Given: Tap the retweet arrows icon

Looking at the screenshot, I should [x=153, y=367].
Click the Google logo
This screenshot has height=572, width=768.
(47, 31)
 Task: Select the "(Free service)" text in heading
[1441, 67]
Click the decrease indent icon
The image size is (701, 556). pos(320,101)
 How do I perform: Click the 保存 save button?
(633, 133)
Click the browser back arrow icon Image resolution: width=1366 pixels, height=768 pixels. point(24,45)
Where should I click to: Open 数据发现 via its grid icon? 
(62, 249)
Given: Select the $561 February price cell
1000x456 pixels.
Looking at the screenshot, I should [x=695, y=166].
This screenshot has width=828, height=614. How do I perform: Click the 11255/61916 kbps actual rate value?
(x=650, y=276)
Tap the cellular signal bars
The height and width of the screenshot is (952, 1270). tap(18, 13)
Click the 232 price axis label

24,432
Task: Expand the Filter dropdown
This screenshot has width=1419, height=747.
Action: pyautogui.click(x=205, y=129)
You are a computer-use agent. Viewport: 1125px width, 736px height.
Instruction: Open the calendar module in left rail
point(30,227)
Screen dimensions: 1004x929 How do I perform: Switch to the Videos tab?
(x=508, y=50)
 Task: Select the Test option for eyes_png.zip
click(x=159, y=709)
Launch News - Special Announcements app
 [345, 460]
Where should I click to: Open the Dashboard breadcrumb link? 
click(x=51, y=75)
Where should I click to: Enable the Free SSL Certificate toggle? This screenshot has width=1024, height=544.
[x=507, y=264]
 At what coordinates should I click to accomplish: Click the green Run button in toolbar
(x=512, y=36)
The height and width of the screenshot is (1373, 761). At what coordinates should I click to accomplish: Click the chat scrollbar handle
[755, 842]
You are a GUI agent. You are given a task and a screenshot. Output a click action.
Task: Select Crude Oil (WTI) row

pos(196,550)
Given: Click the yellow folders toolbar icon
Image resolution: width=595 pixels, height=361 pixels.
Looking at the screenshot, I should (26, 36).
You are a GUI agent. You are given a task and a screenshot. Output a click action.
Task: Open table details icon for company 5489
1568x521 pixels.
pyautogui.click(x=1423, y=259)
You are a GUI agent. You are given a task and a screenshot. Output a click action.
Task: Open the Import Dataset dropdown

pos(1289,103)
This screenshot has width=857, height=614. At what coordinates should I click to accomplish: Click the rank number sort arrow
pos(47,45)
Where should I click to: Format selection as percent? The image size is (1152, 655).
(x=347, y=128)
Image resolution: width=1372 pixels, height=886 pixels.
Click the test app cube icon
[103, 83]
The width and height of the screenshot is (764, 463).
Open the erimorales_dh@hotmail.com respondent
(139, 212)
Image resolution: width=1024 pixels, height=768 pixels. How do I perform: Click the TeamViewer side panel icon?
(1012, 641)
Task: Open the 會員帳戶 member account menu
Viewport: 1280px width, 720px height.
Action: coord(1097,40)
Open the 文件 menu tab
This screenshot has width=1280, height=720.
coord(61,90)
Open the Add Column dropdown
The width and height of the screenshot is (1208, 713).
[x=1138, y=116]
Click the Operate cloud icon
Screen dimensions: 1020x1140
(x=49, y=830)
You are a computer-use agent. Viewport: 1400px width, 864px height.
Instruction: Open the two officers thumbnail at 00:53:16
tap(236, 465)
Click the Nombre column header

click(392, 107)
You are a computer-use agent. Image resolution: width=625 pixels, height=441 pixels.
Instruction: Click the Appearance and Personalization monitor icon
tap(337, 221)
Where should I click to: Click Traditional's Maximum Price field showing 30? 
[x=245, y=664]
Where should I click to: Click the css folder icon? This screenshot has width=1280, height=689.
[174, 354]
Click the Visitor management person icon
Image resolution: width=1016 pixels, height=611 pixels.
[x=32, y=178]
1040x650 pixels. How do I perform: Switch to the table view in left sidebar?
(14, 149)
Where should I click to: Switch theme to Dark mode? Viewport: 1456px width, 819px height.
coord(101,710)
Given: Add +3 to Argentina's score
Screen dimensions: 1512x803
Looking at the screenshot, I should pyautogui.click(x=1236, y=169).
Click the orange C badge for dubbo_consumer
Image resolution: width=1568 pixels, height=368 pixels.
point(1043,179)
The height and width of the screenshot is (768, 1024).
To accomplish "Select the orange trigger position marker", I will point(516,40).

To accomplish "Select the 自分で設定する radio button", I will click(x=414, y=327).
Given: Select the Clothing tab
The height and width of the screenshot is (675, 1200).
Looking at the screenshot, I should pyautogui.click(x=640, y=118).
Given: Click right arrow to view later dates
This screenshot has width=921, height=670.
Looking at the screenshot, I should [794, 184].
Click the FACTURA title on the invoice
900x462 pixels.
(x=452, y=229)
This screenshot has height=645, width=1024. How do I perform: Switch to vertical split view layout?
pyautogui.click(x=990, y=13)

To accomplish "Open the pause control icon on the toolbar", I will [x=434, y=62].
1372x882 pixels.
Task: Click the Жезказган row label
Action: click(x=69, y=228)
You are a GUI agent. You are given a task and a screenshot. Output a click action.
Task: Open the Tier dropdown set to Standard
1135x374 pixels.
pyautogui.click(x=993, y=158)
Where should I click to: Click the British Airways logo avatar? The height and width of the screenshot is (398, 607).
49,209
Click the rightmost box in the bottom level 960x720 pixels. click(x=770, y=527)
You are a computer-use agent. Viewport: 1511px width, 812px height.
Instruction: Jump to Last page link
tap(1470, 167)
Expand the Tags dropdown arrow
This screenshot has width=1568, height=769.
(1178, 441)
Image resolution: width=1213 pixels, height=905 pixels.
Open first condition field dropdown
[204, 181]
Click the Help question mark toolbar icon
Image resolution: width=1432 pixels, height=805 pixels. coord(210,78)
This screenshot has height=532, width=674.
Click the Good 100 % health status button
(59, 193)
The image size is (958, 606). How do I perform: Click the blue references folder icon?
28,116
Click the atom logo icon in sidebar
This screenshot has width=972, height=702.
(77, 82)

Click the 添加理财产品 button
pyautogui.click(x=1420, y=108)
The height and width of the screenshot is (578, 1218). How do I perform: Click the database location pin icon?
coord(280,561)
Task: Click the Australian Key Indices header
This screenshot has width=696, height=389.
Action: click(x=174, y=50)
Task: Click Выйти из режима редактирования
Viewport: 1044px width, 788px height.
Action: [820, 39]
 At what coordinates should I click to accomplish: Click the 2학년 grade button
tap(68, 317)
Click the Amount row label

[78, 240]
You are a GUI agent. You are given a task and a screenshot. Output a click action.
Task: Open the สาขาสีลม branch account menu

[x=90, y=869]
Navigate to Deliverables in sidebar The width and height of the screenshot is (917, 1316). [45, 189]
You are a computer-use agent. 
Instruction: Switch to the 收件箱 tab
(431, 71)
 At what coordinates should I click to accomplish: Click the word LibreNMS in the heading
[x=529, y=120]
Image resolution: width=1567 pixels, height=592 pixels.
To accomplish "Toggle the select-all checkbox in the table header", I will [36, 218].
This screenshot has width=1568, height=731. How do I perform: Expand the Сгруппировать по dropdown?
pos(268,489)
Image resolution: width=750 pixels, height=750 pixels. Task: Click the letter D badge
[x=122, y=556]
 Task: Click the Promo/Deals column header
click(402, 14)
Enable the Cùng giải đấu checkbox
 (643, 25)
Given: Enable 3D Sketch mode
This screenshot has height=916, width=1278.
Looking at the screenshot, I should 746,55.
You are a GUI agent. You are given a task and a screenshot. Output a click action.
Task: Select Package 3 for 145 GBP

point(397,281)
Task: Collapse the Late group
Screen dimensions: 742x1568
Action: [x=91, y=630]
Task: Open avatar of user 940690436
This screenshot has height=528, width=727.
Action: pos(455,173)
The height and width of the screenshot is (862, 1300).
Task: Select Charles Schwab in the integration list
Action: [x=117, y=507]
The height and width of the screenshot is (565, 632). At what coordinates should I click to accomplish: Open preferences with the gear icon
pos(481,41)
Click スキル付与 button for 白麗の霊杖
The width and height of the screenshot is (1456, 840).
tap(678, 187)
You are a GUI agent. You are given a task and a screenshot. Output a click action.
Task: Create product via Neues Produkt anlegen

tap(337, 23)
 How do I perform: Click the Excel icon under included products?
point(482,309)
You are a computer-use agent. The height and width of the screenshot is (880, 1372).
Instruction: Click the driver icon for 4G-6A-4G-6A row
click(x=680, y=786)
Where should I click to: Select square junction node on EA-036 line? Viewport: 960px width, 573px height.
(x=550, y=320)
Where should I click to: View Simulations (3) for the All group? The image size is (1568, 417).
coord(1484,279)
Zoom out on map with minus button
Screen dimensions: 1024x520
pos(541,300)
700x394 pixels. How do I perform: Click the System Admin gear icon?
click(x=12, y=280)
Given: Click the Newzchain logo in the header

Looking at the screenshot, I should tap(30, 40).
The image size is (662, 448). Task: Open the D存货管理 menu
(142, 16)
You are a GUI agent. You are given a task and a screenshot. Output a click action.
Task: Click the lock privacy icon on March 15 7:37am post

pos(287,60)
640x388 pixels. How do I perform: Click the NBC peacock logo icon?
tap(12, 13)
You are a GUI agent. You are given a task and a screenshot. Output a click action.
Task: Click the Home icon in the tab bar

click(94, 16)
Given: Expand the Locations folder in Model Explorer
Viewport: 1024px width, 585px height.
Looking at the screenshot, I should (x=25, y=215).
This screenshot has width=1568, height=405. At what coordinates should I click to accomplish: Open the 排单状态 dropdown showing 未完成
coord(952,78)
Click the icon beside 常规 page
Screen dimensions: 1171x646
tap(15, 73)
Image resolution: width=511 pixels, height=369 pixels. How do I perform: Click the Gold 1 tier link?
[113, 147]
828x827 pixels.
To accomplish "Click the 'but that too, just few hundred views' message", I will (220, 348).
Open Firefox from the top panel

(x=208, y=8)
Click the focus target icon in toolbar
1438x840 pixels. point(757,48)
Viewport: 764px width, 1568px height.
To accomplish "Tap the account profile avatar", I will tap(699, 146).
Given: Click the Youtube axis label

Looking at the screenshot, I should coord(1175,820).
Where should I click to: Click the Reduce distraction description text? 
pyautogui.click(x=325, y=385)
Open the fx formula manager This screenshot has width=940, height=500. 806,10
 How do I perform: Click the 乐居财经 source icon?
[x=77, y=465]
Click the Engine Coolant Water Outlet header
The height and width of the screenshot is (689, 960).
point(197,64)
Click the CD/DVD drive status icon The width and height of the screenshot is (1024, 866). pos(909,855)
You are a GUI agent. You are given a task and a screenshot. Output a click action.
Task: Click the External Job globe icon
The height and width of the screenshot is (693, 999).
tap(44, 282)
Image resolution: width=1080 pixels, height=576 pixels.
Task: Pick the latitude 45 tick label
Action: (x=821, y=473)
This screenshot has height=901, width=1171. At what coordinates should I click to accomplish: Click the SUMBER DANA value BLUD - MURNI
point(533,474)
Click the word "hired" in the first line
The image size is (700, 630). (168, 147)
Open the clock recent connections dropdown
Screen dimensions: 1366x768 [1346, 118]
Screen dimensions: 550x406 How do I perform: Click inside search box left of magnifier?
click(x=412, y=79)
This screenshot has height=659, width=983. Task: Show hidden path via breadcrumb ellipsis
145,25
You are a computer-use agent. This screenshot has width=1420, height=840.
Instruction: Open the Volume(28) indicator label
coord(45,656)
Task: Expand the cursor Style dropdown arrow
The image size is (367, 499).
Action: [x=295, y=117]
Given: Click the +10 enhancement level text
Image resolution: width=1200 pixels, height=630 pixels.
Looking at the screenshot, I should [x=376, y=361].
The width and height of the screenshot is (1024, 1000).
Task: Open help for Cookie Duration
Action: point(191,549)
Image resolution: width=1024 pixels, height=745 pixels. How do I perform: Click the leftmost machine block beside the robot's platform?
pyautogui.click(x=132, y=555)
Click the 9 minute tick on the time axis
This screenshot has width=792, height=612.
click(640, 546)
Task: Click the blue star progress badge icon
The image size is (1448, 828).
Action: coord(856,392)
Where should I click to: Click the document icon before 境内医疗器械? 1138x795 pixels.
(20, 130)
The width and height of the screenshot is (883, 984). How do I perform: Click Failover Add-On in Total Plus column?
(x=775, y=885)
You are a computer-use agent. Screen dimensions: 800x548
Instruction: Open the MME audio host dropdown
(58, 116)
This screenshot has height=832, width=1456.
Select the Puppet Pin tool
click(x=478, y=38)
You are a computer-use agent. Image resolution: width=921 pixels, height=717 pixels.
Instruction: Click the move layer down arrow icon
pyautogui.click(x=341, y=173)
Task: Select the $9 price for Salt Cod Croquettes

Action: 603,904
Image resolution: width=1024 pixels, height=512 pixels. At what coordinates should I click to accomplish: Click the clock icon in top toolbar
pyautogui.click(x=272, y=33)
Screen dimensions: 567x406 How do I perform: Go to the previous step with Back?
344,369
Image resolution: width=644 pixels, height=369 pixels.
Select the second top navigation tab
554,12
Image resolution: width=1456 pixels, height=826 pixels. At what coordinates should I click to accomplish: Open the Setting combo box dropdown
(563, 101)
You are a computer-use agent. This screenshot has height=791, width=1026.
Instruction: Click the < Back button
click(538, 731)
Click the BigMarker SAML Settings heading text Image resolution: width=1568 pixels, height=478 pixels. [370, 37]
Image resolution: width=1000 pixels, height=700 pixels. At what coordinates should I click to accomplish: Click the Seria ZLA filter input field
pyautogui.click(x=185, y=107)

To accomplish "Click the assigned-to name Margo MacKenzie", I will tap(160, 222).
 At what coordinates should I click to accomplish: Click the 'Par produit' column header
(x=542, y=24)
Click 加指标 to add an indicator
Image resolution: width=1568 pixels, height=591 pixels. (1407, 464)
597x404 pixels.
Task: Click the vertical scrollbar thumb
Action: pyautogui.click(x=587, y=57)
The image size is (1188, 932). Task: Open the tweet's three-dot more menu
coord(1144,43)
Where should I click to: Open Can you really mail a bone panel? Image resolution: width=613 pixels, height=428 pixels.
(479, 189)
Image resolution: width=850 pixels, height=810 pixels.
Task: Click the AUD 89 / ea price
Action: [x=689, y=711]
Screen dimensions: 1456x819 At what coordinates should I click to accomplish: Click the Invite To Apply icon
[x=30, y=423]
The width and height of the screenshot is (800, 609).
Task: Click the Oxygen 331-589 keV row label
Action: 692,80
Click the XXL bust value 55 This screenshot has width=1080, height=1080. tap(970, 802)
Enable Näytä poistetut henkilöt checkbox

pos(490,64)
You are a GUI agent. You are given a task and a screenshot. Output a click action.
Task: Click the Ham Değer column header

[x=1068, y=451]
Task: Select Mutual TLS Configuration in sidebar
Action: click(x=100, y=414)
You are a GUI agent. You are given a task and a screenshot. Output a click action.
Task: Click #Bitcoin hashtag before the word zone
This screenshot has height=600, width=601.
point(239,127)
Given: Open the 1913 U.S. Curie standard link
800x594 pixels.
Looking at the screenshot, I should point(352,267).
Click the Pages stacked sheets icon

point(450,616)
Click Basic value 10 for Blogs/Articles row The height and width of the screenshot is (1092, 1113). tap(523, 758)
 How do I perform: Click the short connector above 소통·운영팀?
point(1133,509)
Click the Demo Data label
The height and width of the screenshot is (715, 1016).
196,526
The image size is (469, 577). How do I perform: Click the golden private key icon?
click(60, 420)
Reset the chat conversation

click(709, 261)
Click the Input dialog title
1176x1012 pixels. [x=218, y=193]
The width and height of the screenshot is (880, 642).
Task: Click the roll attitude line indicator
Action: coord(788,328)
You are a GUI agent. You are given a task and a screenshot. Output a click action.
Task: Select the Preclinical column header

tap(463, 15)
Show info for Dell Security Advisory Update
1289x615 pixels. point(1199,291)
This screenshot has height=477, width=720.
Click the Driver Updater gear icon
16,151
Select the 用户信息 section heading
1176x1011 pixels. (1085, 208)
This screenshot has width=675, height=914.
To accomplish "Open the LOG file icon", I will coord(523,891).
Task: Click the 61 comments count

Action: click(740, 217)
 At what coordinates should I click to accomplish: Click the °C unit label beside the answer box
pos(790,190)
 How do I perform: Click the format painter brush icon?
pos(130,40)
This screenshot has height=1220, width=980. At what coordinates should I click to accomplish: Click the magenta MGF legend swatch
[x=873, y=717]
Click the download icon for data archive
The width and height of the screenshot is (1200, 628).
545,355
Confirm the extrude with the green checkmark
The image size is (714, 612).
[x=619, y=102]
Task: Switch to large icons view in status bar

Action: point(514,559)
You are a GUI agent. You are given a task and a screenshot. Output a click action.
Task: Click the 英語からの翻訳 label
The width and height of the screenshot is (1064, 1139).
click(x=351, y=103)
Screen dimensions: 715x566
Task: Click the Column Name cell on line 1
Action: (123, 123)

▸ Task to complete: Would you return all lines from the preceding listing that contain the word "level"?

▸ Response to this exercise:
Click the rightmost box in the bottom level 960x720 pixels. click(x=770, y=527)
Given: Click the +10 enhancement level text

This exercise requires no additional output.